Methods We propose the process of improved FuseNet with the atrous convolution-convolutional neural network(IFA-CNN). Firstly, we use the improved FuseNet to fuse the elevation information of DSM(digital surface model) images with the color information of RGB(red green blue) images. At the same time, we propose a multimodal data fusion scheme to solve the problem of poor fusion of the RGB branch and DSM branch. Secondly, multiscale features are captured through flexibly adjusting the receptive field by the atrous convolution. Through deconvolution and upsampling, a decoder that increases the feature maps is formed. Finally, the Softmax classifier is used to procure the semantic segmentation results.
Results Compared with relevant algorithms, IFA-CNN effectively improves the edge burr and thinning boundaries in segmented images, and is more accurate for segmentation of larger objects such as buildings and trees, it also reduces the miss segmentation condition with effect, the segmentation of the shadow covered areas is close to being perfect.The mF1 score achieved when our model is applied to the open ISPRS(International Society for Photogrammetry and Remote Sensing) Potsdam and Vaihingen dataset are 91.6% and 90.4% respectively, exceeding by a considerable margin of relevant algorithms.
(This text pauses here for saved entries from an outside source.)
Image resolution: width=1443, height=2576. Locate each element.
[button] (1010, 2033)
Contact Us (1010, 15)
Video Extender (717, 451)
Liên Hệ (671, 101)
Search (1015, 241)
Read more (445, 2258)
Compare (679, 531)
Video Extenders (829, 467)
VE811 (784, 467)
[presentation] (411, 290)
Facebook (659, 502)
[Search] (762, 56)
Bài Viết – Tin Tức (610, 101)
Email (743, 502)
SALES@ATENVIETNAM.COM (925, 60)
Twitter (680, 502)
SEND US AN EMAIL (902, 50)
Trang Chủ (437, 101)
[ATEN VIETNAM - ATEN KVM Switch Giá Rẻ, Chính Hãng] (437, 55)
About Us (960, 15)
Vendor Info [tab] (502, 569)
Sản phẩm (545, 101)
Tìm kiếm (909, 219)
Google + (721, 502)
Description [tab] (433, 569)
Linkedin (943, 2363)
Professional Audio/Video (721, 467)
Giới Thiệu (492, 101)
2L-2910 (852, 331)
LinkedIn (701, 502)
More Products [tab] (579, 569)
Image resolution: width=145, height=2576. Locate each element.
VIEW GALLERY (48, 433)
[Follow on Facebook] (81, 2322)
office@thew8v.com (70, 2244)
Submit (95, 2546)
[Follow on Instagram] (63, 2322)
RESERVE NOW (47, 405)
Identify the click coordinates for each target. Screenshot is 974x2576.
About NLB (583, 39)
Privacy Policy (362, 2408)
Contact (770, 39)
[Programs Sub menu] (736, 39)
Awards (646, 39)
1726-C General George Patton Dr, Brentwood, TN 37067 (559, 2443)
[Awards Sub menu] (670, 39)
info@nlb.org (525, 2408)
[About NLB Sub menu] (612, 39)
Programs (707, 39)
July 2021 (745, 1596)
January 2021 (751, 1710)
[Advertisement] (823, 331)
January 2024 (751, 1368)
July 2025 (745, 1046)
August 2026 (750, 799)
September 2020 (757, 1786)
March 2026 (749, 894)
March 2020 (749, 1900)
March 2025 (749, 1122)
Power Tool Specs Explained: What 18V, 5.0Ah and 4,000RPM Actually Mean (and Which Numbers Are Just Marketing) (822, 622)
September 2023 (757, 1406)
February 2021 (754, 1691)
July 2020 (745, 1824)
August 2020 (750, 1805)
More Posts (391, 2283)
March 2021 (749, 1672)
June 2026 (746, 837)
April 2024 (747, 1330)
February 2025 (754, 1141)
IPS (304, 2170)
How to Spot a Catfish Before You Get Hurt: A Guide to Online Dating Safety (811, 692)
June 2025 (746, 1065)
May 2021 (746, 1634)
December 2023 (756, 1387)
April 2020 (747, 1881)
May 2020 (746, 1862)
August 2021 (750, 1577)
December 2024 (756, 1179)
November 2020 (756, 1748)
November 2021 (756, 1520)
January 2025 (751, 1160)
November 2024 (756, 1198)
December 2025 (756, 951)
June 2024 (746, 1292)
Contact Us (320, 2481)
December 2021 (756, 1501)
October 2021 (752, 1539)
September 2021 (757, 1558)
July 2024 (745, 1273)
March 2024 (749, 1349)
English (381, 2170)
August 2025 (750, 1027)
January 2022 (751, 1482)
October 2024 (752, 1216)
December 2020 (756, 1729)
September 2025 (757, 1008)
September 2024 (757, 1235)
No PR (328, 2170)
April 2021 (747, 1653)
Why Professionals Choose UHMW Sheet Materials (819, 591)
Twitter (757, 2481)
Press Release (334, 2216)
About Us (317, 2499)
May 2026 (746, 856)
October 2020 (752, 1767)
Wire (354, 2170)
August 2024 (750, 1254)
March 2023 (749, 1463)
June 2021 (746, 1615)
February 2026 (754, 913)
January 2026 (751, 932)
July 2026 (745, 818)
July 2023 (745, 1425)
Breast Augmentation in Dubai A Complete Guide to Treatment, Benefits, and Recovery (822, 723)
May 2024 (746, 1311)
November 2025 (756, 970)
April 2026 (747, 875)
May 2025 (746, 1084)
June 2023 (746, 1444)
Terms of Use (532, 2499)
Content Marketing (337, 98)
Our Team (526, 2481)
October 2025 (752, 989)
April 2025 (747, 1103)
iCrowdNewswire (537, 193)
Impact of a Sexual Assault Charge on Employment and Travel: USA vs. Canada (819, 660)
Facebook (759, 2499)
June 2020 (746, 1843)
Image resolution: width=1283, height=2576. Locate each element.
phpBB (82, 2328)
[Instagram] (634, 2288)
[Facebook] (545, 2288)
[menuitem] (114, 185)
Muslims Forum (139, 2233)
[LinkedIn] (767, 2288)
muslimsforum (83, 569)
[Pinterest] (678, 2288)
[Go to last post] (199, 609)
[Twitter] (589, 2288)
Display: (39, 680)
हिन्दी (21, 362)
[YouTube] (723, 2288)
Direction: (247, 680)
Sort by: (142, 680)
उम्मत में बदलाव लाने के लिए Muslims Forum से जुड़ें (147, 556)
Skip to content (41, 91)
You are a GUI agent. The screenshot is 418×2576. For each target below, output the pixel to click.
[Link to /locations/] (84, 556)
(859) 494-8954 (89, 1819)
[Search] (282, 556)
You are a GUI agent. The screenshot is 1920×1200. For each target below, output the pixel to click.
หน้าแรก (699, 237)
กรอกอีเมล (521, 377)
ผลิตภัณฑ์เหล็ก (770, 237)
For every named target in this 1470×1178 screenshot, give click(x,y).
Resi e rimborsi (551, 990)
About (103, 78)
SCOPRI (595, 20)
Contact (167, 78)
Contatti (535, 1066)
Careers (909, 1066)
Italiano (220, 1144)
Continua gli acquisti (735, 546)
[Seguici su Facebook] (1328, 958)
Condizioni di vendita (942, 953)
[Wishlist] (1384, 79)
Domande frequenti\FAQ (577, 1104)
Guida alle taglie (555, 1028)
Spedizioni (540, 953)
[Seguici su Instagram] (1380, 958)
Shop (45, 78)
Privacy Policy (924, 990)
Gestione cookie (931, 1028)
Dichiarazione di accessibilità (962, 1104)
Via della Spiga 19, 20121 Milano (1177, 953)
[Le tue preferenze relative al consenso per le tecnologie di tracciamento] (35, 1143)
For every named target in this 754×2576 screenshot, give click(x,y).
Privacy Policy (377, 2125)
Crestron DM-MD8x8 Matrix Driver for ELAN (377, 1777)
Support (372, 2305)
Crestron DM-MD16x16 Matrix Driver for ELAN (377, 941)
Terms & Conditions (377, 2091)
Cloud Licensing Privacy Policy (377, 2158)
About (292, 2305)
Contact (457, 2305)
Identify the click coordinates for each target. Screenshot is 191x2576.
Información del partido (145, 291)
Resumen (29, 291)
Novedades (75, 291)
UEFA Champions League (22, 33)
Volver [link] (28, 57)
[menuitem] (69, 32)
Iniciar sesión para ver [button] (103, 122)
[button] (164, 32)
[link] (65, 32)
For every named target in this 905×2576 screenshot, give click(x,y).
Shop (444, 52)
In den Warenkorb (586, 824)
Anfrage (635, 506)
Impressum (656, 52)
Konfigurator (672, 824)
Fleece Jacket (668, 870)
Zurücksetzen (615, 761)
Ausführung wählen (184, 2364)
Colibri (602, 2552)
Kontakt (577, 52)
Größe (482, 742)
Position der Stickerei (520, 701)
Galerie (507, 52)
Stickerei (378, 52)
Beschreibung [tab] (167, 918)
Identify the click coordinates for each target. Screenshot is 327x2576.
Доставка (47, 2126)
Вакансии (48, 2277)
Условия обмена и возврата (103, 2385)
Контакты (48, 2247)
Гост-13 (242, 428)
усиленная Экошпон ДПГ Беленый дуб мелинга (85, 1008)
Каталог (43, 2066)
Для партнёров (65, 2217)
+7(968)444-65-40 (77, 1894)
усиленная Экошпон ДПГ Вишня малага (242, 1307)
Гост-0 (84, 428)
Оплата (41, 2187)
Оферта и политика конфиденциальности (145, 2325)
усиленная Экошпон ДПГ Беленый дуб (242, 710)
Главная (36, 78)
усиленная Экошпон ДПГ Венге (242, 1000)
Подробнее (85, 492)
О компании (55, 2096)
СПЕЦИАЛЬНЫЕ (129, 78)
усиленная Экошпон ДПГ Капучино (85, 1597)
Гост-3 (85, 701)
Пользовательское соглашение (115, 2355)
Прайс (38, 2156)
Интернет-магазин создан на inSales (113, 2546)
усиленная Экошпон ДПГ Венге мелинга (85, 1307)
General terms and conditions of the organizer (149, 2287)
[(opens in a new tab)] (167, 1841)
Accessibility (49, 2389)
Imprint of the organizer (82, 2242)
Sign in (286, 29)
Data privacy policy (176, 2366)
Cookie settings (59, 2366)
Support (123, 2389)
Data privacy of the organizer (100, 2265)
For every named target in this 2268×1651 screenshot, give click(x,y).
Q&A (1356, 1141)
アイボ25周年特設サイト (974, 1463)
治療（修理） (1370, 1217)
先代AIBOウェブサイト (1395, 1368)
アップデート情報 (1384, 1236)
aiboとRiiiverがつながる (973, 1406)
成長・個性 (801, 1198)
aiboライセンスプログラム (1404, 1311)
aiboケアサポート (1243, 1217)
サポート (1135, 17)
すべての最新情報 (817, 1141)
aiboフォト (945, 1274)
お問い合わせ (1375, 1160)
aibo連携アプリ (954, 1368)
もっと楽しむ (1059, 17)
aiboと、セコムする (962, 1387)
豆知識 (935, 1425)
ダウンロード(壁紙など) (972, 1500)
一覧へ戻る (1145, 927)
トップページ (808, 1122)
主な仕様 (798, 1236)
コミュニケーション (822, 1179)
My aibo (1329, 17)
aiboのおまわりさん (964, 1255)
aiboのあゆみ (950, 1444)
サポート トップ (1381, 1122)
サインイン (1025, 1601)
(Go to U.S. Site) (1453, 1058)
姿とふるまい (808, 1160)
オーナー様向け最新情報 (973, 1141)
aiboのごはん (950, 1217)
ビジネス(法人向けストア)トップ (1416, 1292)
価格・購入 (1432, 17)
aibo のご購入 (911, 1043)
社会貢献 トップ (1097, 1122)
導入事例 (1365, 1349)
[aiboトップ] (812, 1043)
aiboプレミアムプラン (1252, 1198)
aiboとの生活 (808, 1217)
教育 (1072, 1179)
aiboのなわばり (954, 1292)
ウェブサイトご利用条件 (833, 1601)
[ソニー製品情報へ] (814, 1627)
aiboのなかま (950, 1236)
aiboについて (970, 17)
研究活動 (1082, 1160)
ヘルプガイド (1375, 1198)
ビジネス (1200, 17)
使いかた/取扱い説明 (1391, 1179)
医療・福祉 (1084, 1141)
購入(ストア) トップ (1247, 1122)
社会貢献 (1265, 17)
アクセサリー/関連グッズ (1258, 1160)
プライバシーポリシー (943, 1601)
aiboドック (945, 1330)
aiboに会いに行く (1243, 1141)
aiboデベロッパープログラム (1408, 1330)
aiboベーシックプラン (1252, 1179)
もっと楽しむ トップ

Conclusions (1) The virtual fusion(V-Fusion) unit used for segmentation by the multimodal data fusion strategy is more accurate than the one used by the FuseNet network.(2) The encoder-decoder structure is arranged in such a way that the effective improvement of the segmentation accuracy of small target features is guaranteed. So, the loss of detailed information can be decreased. (3) While the multimodal data fusion is being carried out by IFA-CNN, the atrous convolution expands the receptive field accordingly to extract the multiscale information.